Return to search

Silver Fern Farm shareholders vote to sell 50% to Shanghai Maling

Farmer shareholders overwhelmingly approved the sale of half the company to the subsidiary of Chinese state-owned Bright Food in return for a NZ$261m capital injection.

Farmer shareholders in New Zealand’s largest meat processor Silver Fern Farms have accepted a NZ$261 million ($178 million, €157 million) investment by Shanghai Maling, a division of Chinese state-owned food giant Bright Food, in exchange for a 50 percent stake in the company.

The decision to sell a strategic stake in the business was approved by farmers who speak for 82.2 percent of voting rights, at a meeting with a 67 percent turnout, on Friday. The capital will be used to pay off Silver Fern Farms’ debts and boost its “plate-to-pasture” strategy, which focuses on identifying customer preferences and then tailors production to those needs.
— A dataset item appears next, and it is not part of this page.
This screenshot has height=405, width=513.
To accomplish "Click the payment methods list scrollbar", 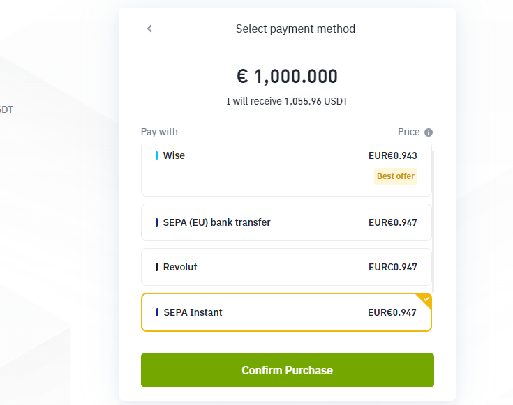I will [433, 222].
Silver Fern represents more than 16,000 cattle, sheep and deer farmers across New Zealand. Holders of ordinary and rebate shares in the company will receive a dividend of NZ$0.30 per share if the deal goes ahead.

”I think we will be looking back at this date and saying, this was the genesis of the change in the red meat industry in New Zealand, certainly for Silver Fern Farms,” Silver Fern Farms chairman Rob Hewett said at a special meeting in Dunedin.
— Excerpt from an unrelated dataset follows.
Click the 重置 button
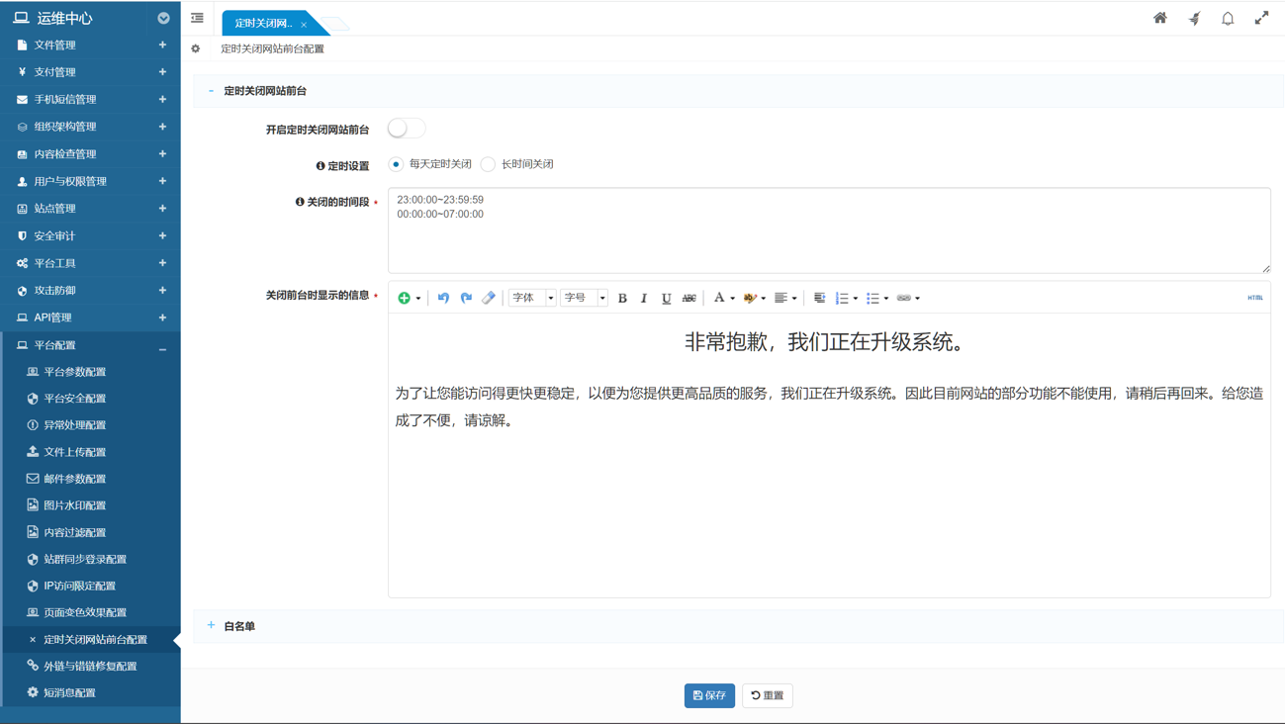1285x724 pixels. click(x=768, y=695)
However, the deal presents a new challenge for New Zealand’s competition authorities and risks fresh controversy over Chinese investment in the country’s farming industry.
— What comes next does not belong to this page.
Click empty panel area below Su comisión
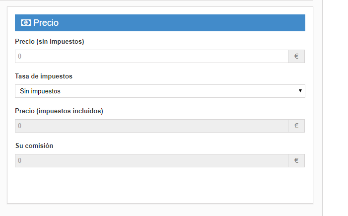This screenshot has height=216, width=348. 160,186
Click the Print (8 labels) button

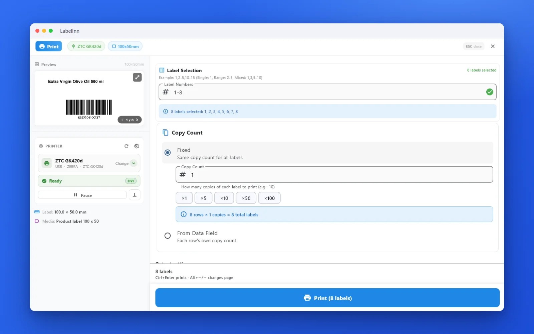[x=327, y=298]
Last week, Chinese conglomerate Shanghai Pengxin said it would seek judicial review of the New Zealand government’s decision to block its takeover of Lochinver, the country’s largest single dairy farm. Meanwhile, Dakang New Zealand Farm Group, which is 55 percent owned by Pengxin, said it had dropped its bid to buy 10 farms from the Pinny family for a reported NZ$43 million because of delays at the Overseas Investment Office (OIO) and uncertainty that the deal would succeed.

New Zealand’s Labour opposition party branded the decision to sell the stake to the Chinese group as “deeply disappointing”. “This vote hands control of a New Zealand owned co-operative to a Chinese company with no guarantee of any benefits in the short, medium or long term. New Zealand farmers now face a decreasing number of opportunities to produce, process and brand what should be New Zealand’s proudest and most productive sector,” primary industries spokesman Damien O’Connor said.

Silver Fern Farms defended the deal and claimed that it will help the company achieve its goals more quickly, and give a springboard into the large and valuable Chinese market through Shanghai Maling’s network of 800 supermarkets and retail stores. It argued that the agreement was far superior to alternatives, including raising new equity from shareholders or a merger with rival cooperative Alliance Group.

The deal will now go before the OIO for approval, though the watchdog has come under pressure for its slow handling of recent cases. Silver Fern Farms said it is expecting to complete the transaction no later than June 30, 2016.